In other words, the half hearted clamp down on tax evasion is being used not to support disabled people facing cuts to their mobility allowances, or to provide realistic levels of housing benefit, but instead to fund a lower rate of corporation tax for companies to dodge in future.
Under the previous Government we did see some positive steps taken, especially in relation to tax avoidance. For example, direct tax avoidance schemes being required to disclose to the revenue departments. But Labour fell short of a full GAAR – a general anti-avoidance rule – nor was enough done to clamp down on tax havens.
My Private Member’s Bill, which proposes measures to create a tax system in which everyone pays what they owe, is one way to push for change. An estimated 500,000 companies every year are not paying tax or filing their accounts in the UK because of regulatory failures by H M Revenue & Customs and Companies House. A great many are simply struck off the Register of Companies as a result, never to be heard of again. According to a report by Richard Murphy of Tax Research UK, around £16 billion worth of tax a year might be lost to the country this way.

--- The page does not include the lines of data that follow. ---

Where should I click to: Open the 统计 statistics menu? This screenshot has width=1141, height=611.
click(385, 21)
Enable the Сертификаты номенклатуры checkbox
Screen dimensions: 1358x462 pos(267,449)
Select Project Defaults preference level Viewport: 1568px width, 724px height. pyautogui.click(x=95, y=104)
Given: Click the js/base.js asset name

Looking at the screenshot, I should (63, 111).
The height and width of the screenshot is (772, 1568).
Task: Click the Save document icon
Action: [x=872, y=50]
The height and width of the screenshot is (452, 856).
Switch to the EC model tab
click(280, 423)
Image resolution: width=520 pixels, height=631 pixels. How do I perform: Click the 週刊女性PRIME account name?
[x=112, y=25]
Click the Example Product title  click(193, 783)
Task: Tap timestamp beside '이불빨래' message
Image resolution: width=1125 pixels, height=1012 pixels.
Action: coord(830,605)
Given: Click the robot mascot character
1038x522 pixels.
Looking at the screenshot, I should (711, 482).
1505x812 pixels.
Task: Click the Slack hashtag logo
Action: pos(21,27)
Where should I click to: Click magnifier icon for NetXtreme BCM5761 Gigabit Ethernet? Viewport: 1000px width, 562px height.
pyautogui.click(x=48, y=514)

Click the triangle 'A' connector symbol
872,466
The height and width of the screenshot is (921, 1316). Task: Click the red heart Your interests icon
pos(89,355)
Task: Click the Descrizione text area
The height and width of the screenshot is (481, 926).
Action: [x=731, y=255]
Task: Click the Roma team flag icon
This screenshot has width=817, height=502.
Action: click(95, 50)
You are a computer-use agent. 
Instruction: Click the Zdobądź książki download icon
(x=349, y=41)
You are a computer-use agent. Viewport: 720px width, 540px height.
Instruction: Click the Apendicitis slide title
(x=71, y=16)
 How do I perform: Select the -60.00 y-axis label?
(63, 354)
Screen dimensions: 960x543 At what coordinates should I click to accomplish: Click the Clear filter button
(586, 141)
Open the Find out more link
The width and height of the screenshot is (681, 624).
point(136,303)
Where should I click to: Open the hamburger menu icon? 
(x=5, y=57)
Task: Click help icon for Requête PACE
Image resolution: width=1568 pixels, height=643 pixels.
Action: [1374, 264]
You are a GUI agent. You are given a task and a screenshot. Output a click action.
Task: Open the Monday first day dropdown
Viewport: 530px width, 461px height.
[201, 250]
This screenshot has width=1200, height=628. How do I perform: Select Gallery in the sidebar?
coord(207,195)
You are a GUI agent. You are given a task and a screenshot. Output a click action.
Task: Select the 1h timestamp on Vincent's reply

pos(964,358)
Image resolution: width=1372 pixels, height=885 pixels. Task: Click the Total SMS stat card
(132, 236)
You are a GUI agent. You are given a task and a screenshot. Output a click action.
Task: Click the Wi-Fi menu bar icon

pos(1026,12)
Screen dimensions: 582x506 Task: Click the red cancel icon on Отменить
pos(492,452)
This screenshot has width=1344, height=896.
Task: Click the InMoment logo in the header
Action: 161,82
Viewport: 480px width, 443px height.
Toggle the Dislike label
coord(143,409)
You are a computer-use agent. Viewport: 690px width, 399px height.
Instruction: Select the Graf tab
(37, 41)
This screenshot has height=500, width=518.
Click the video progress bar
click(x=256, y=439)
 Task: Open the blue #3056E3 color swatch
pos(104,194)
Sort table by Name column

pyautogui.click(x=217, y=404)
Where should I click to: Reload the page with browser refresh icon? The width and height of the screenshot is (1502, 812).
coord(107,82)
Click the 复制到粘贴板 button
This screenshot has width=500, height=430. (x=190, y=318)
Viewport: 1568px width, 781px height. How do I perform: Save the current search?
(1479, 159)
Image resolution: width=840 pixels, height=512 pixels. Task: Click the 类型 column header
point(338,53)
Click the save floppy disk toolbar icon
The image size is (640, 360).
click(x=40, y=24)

My Bill would specifically ensure that banks have to provide details on all accounts they maintain for companies operating in the UK, so that those companies who do not file their obligatory returns can be chased for the missing information – and the tax they owe. This simple law could recover billions of pounds of lost tax.
The Bill would also force companies to ‘publish what tax they pay’. I want all companies filing accounts in the UK to be required to include a statement on the turnover, pre-tax profit, tax charge and actual tax paid for each country in which they operate, without exception. If they only trade in the UK, this would have no impact on them.
However, it would mean that Britain’s biggest companies, with large numbers of offshore subsidiaries, would be unable to dodge questions about where they earned their profits, how much profit was recorded in tax havens, and where they pay their taxes.
A small number of wealthy individuals and large companies have the means to use tax havens. That’s the richest and most comfortable people in society, taking advantage of the poorest and most vulnerable – who don’t have the luxury of choosing how much tax they pay.
Ultimately, even if it’s legal, tax avoidance is unethical. And what’s needed are tighter laws and better enforcement for the tax dodgers to be held to account.
Over the coming months, I will be lobbying the Government to back my Bill, and building cross party support for the measures proposed. And at the Greens’ autumn conference in Sheffield, I will chair a panel debate on the issue in order to further challenge the gap between Government rhetoric and action.
Because as the Daily Telegraph’s Peter Oborne noted in his remarkably insightful commentary on the summer riots, “the culture of greed and impunity we are witnessing on our TV screens stretches right up into corporate boardrooms and the Cabinet.”